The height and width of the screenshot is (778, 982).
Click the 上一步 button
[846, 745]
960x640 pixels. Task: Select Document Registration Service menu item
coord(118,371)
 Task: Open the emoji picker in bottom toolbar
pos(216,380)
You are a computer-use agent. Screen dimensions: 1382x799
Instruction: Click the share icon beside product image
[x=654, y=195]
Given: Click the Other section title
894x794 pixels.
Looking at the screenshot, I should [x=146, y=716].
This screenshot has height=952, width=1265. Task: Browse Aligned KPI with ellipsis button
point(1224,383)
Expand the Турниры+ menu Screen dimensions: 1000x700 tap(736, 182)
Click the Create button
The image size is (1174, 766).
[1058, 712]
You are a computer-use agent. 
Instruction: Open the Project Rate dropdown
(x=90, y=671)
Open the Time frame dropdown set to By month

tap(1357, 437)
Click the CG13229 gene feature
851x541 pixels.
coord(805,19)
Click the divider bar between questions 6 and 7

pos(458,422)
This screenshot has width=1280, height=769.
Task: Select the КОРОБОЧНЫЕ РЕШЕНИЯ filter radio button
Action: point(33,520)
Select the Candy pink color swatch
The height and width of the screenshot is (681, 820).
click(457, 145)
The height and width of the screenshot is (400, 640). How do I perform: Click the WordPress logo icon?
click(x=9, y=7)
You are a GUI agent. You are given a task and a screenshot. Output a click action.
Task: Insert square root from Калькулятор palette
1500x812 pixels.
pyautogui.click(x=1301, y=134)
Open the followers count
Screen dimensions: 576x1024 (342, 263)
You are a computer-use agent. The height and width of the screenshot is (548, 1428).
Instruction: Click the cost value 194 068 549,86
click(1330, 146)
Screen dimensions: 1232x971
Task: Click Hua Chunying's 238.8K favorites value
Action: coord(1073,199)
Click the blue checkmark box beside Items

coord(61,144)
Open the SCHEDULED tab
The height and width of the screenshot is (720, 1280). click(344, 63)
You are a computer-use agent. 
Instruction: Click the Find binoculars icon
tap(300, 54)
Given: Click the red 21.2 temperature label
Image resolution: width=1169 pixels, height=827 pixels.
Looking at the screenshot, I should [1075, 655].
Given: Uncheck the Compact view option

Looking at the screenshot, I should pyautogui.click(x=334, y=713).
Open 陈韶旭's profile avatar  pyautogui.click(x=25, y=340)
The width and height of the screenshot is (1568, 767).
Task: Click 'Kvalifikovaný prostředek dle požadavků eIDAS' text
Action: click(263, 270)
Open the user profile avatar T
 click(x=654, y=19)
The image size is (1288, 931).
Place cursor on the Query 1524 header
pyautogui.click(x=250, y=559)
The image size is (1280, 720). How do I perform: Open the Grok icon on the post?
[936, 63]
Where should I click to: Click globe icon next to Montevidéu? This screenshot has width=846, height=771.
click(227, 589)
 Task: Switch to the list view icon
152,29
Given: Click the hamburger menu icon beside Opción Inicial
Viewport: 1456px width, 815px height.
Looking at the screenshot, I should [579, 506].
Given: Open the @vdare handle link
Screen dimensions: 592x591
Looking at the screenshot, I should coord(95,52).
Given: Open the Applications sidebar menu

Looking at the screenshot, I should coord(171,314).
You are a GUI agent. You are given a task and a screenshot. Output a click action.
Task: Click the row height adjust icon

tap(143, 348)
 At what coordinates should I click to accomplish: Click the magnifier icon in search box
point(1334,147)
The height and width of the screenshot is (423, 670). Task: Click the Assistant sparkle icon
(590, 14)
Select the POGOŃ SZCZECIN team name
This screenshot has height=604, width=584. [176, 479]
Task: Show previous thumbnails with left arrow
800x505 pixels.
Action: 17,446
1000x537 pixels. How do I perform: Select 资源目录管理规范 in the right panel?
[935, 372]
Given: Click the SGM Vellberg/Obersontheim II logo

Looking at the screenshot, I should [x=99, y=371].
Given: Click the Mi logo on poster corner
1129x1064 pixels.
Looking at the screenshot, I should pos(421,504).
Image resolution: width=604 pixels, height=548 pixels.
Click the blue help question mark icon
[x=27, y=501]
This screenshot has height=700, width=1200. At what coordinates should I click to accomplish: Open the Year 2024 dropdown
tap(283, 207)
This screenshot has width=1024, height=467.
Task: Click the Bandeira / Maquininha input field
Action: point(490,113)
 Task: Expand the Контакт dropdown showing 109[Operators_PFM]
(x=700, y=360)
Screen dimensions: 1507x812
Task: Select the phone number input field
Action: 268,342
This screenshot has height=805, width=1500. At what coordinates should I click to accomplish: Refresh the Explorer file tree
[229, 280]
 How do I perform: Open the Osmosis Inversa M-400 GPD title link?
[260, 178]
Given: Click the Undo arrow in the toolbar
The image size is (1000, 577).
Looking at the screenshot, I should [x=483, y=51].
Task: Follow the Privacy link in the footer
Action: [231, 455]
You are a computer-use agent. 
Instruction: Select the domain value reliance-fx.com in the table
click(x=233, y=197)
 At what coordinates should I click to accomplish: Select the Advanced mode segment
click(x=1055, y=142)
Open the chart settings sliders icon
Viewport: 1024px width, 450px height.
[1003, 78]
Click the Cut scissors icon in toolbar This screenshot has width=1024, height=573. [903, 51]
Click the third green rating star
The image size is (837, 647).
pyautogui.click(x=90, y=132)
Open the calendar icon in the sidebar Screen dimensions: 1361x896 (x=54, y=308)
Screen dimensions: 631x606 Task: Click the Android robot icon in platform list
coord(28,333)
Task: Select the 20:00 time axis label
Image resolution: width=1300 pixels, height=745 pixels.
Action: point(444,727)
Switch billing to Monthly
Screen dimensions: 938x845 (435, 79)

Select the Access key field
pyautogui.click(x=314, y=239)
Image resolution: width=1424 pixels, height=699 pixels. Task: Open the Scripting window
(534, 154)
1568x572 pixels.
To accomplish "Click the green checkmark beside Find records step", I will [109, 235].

------------------------------

# What to produce:
Full repetition needed. Write out every entry above exactly as given.

# Response to the exercise:
The height and width of the screenshot is (778, 982).
Click the 上一步 button
[846, 745]
960x640 pixels. Task: Select Document Registration Service menu item
coord(118,371)
 Task: Open the emoji picker in bottom toolbar
pos(216,380)
You are a computer-use agent. Screen dimensions: 1382x799
Instruction: Click the share icon beside product image
[x=654, y=195]
Given: Click the Other section title
894x794 pixels.
Looking at the screenshot, I should [x=146, y=716].
This screenshot has height=952, width=1265. Task: Browse Aligned KPI with ellipsis button
point(1224,383)
Expand the Турниры+ menu Screen dimensions: 1000x700 tap(736, 182)
Click the Create button
The image size is (1174, 766).
[1058, 712]
You are a computer-use agent. 
Instruction: Open the Project Rate dropdown
(x=90, y=671)
Open the Time frame dropdown set to By month

tap(1357, 437)
Click the CG13229 gene feature
851x541 pixels.
coord(805,19)
Click the divider bar between questions 6 and 7

pos(458,422)
This screenshot has width=1280, height=769.
Task: Select the КОРОБОЧНЫЕ РЕШЕНИЯ filter radio button
Action: point(33,520)
Select the Candy pink color swatch
The height and width of the screenshot is (681, 820).
click(457, 145)
The height and width of the screenshot is (400, 640). How do I perform: Click the WordPress logo icon?
click(x=9, y=7)
You are a GUI agent. You are given a task and a screenshot. Output a click action.
Task: Insert square root from Калькулятор palette
1500x812 pixels.
pyautogui.click(x=1301, y=134)
Open the followers count
Screen dimensions: 576x1024 (342, 263)
You are a computer-use agent. The height and width of the screenshot is (548, 1428).
Instruction: Click the cost value 194 068 549,86
click(1330, 146)
Screen dimensions: 1232x971
Task: Click Hua Chunying's 238.8K favorites value
Action: coord(1073,199)
Click the blue checkmark box beside Items

coord(61,144)
Open the SCHEDULED tab
The height and width of the screenshot is (720, 1280). click(344, 63)
You are a computer-use agent. 
Instruction: Click the Find binoculars icon
tap(300, 54)
Given: Click the red 21.2 temperature label
Image resolution: width=1169 pixels, height=827 pixels.
Looking at the screenshot, I should [1075, 655].
Given: Uncheck the Compact view option

Looking at the screenshot, I should pyautogui.click(x=334, y=713).
Open 陈韶旭's profile avatar  pyautogui.click(x=25, y=340)
The width and height of the screenshot is (1568, 767).
Task: Click 'Kvalifikovaný prostředek dle požadavků eIDAS' text
Action: click(263, 270)
Open the user profile avatar T
 click(x=654, y=19)
The image size is (1288, 931).
Place cursor on the Query 1524 header
pyautogui.click(x=250, y=559)
The image size is (1280, 720). How do I perform: Open the Grok icon on the post?
[936, 63]
Where should I click to: Click globe icon next to Montevidéu? This screenshot has width=846, height=771.
click(227, 589)
 Task: Switch to the list view icon
152,29
Given: Click the hamburger menu icon beside Opción Inicial
Viewport: 1456px width, 815px height.
Looking at the screenshot, I should [579, 506].
Given: Open the @vdare handle link
Screen dimensions: 592x591
Looking at the screenshot, I should coord(95,52).
Given: Open the Applications sidebar menu

Looking at the screenshot, I should coord(171,314).
You are a GUI agent. You are given a task and a screenshot. Output a click action.
Task: Click the row height adjust icon

tap(143, 348)
 At what coordinates should I click to accomplish: Click the magnifier icon in search box
point(1334,147)
The height and width of the screenshot is (423, 670). Task: Click the Assistant sparkle icon
(590, 14)
Select the POGOŃ SZCZECIN team name
This screenshot has height=604, width=584. [176, 479]
Task: Show previous thumbnails with left arrow
800x505 pixels.
Action: 17,446
1000x537 pixels. How do I perform: Select 资源目录管理规范 in the right panel?
[935, 372]
Given: Click the SGM Vellberg/Obersontheim II logo

Looking at the screenshot, I should [x=99, y=371].
Given: Click the Mi logo on poster corner
1129x1064 pixels.
Looking at the screenshot, I should pos(421,504).
Image resolution: width=604 pixels, height=548 pixels.
Click the blue help question mark icon
[x=27, y=501]
This screenshot has height=700, width=1200. At what coordinates should I click to accomplish: Open the Year 2024 dropdown
tap(283, 207)
This screenshot has width=1024, height=467.
Task: Click the Bandeira / Maquininha input field
Action: point(490,113)
 Task: Expand the Контакт dropdown showing 109[Operators_PFM]
(x=700, y=360)
Screen dimensions: 1507x812
Task: Select the phone number input field
Action: 268,342
This screenshot has height=805, width=1500. At what coordinates should I click to accomplish: Refresh the Explorer file tree
[229, 280]
 How do I perform: Open the Osmosis Inversa M-400 GPD title link?
[260, 178]
Given: Click the Undo arrow in the toolbar
The image size is (1000, 577).
Looking at the screenshot, I should [x=483, y=51].
Task: Follow the Privacy link in the footer
Action: [231, 455]
You are a computer-use agent. 
Instruction: Select the domain value reliance-fx.com in the table
click(x=233, y=197)
 At what coordinates should I click to accomplish: Select the Advanced mode segment
click(x=1055, y=142)
Open the chart settings sliders icon
Viewport: 1024px width, 450px height.
[1003, 78]
Click the Cut scissors icon in toolbar This screenshot has width=1024, height=573. [903, 51]
Click the third green rating star
The image size is (837, 647).
pyautogui.click(x=90, y=132)
Open the calendar icon in the sidebar Screen dimensions: 1361x896 (x=54, y=308)
Screen dimensions: 631x606 Task: Click the Android robot icon in platform list
coord(28,333)
Task: Select the 20:00 time axis label
Image resolution: width=1300 pixels, height=745 pixels.
Action: point(444,727)
Switch billing to Monthly
Screen dimensions: 938x845 (435, 79)

Select the Access key field
pyautogui.click(x=314, y=239)
Image resolution: width=1424 pixels, height=699 pixels. Task: Open the Scripting window
(534, 154)
1568x572 pixels.
To accomplish "Click the green checkmark beside Find records step", I will [109, 235].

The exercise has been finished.